Tirandillo

Tirandillo
Diez años justos de garambainas. No está mal. Aquí lo dejo para explorar otras formas de correspondencia. Mi intención es reunir una o dos veces al año textos parecidos a los que he venido publicando aquí, y enviarlos por correo postal. Para recibirlos —gratis, mientras pueda permitírmelo—, envíame tus señas a la dirección siguiente:

Nos seguimos leyendo.

miércoles, 3 de octubre de 2018

En el tren a Colonia se echó a dormir junto a mí un tipo de aspecto patibulario. Enseguida me fijé en su sudadera: sobre fondo del pecho se afirmaba con sobriedad tipográfica «I am not a rapper». El resto de su aspecto afirmaba lo contrario, como la pipa de Magritte. Ovillado entre dos asientos, creo que en un momento de descuido dejó escapar una expresión sonora de su interioridad que, sin lugar a dudas, no era su mejor yo. Cuando llegó la interventora, pagó su billete con tres de 50. La mano que tendía el dinero llevaba tatuado un rosario.

Al poco, empezó a hablar por teléfono con sus amigos. Tenía un jet-lag demoledor, por lo que no podría dedicar el día a nada mejor que a tomar cervezas con ellos. Con uno mantuvo una conversación especialmente larga, en la que deploraba el trato que le había dado un colaborador. «Tu abogado acaba de recibir dinero —le habría dicho a ese colaborador en un momento de hartazgo—; no quiero volver a trabajar contigo nunca más». Y luego le explicaba al amigo que le molestaban esas minucias porque él vivía en Los Angeles y cuando iba al estudio tenía que estar happy, y no con la cabeza puesta en movidas y marrones.


¿Quién será el rapero de Magritte? Sin duda alguien que corta el bacalao en alguna parte. Ha concluido su conversación sobre Los Angeles en la plataforma de acceso al vagón, lo que sugiere que no hablaba para la galería y que no todo en él es presunción. Su trato con otros pasajeros ha sido de una cortesía sorprendente. En determinado momento se gira hacia mí y me pregunta si puedo prestarle un bolígrafo. Ha comprado un cuaderno, dice, pero tiene poco hábito de escribir a mano, por lo que no ha pensado en comprar un bolígrafo. De todos modos le sale una letra de garrapatos. Yo le tiendo el bolígrafo del Comedy Club de Madison, para que vea que también uno tiene mundo.

El bolígrafo está ya algo deslucido y probablemente no le quede mucha tinta. Además, cada vez que relleno con él el abono de tren me recuerda que ya no estoy en Madison, y que no volveré a reírme en el Comedy Club de las identidades ajenas. Debo escribir con bolígrafos que me propulsen al futuro, y no con bolígrafos que me retengan en el pasado.
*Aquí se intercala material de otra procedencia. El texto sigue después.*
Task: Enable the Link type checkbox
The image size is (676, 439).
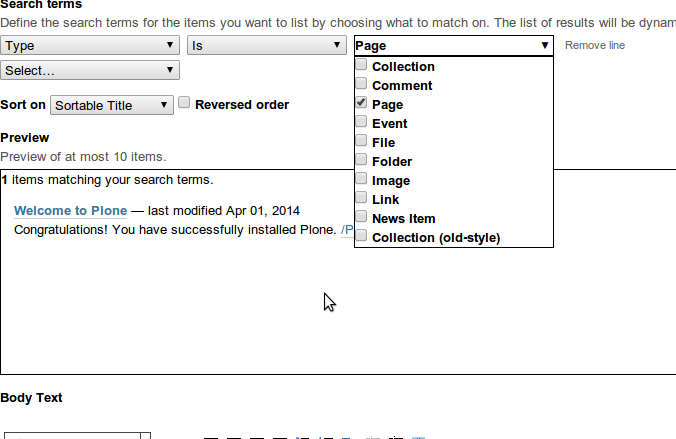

Cuando el muchacho va a devolvérmelo le digo que se lo quede y que escriba con él algo bonito. Me mira con un agradecimiento sincero y forma con los dedos una pistola, en el convencional gesto de respeto de los raperos.

Luego llego a casa, cuelgo en la percha mi sombrero porkpie, pongo un disco de Ben Sidran y me sirvo un dedito de Bulleit —que me limito a oler, porque pasadas las ocho el bourbon me sienta como un tuit de Trump—. Medito en lo inútil de mi gesto: ¿qué me puede ofrecer el futuro que no me pueda ofrecer el pasado? Poca cosa. Si quiero recuperarar ese pasado al que me dirijo, sacrificado en un momento de imprudente optimismo, debo transmigrarlo a una anécdota, hacerle desandar el fetichismo de la mercancía y contar la historia de un bolígrafo fabricado verosímilmente en la China y legítimamente robado en el Comedy Club de Madison que acaso inyecte algo de ironía situacional a unas canciones de sexismo brutal y rima fácil.